A mobile application exploiting the so-called Certifi-gate vulnerability disclosed at Black Hat has been removed from the Google Play store.
Though the number of downloads of Recordable Activator, a screen recorder app for Android devices, hovers between 100,000 and a half-million, researchers at Check Point Software Technologies who discovered the vulnerability said it was successfully exploited on only three devices.
The data comes from Check Point’s homegrown Certifi-gate scanner application, the company said in a blog post. Data from scans using the scanning app show that LG devices are most at risk, along with Samsung and HTC; 16 percent of devices responding to scans show they host vulnerable plugins.
Certifi-gate was disclosed three weeks at Black Hat and when exploited, it allows an attacker to take full control of the device using a malicious mobile app or SMS message. The vulnerability lies in a number of third-party remote support tools that are either pre-installed on Android devices by manufacturers and/or carriers, or are available for download.
The mobile remote support tools (mRST) are usually signed with OEM certificates giving them system-level privileges in order to handle remote support tasks. Check Point revealed at Black Hat that there are authentication issues that can be bypassed by a malicious app using one of these mRST tools.
The problem with Recordable Activator specifically is that it downloads a vulnerable version of TeamViewer and abused insecure communication between the app and system-level plugins. Apps signed with OEM certificates are considered trusted and bypass native Android restrictions preventing apps such as Recordable Activator from gaining excessive permissions. It can then be used to exploit the existing authentication vulnerability and connect with the plugin to record what’s happening on the screen, Check Point said.

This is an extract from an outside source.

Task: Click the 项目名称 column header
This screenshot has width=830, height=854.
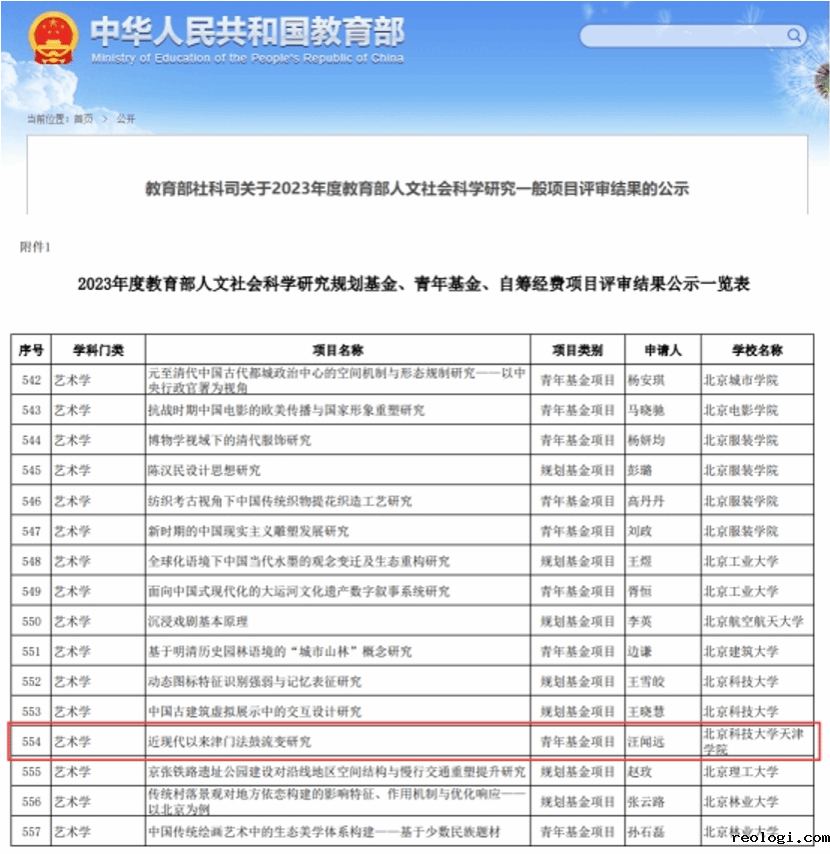Action: 337,350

“From our research team’s perspective, the developer did a poor job of protecting the interaction with subcomponents,” Check Point said. “The communication with the Recordable Activator component can be spoofed without any authentication, thus allowing any malicious app to record the screen of the device.”

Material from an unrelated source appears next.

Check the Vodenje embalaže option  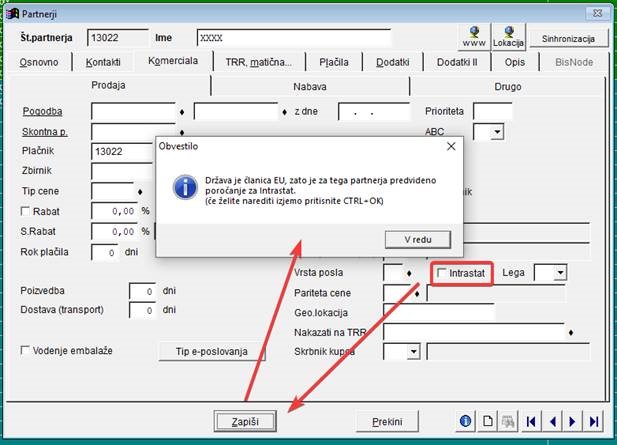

At Black Hat, Check Point researcher Ohad Bobrov explained that a malicious app would impersonate the original mRST and get access to everything on the device.

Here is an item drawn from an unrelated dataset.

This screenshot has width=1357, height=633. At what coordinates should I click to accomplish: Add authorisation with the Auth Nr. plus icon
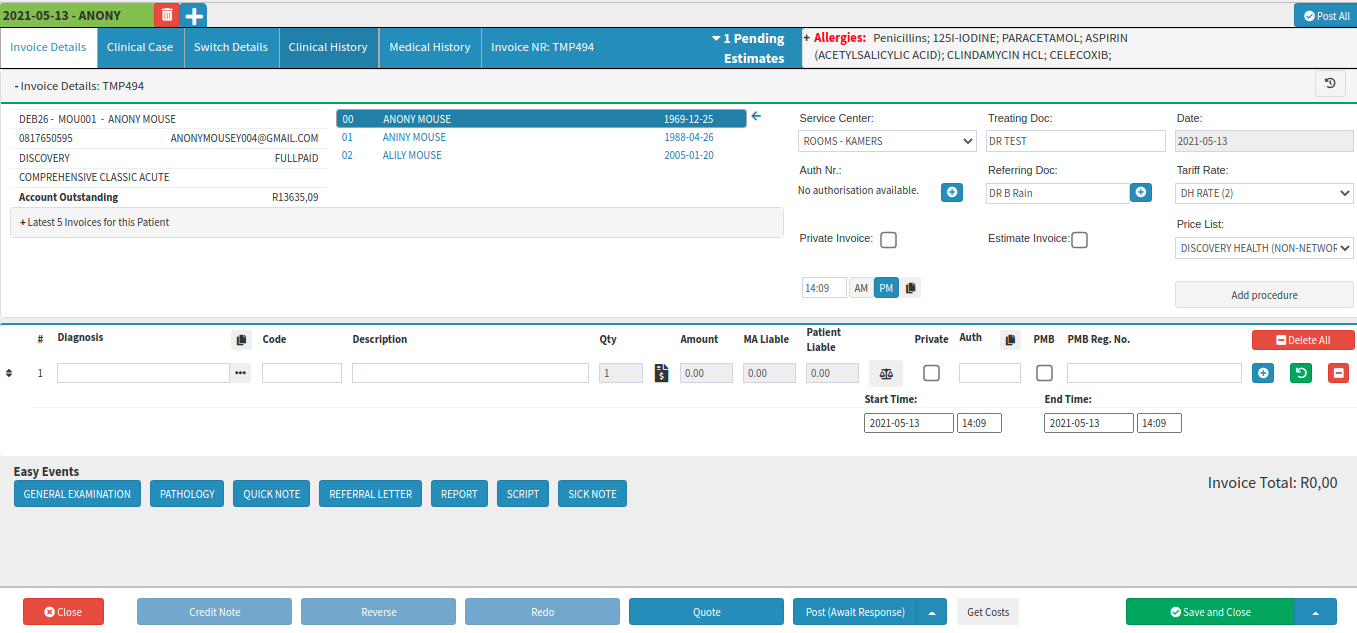(952, 192)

“The reason this is so problematic is that on many devices, these tools come preinstalled and in many cases because these tools don’t have a UI, you don’t know it exists on the device,” Bobrov said during a press conference at Black Hat. “You don’t know it exists on the device, you don’t see an icon, and there’s nothing visible on the device that it even exists. This makes it much easier for an attacker to take control of it.”
Patching this issue isn’t simple, either, because the tools are often preinstalled, they require manufacturers to push updated ROMs to vulnerable devices, Check Point said. Even if new versions of remote support tools such as TeamViewer are released, older versions are still likely to be in circulation for some time.
“It will take a long time until there is a new version out there, but what’s more problematic is not only the bug itself, it’s the architecture,” Bobrov said. “The vendors and OEMS signed this vulnerable mRST with their certificate. You can’t revoke it, otherwise the plugin won’t work.”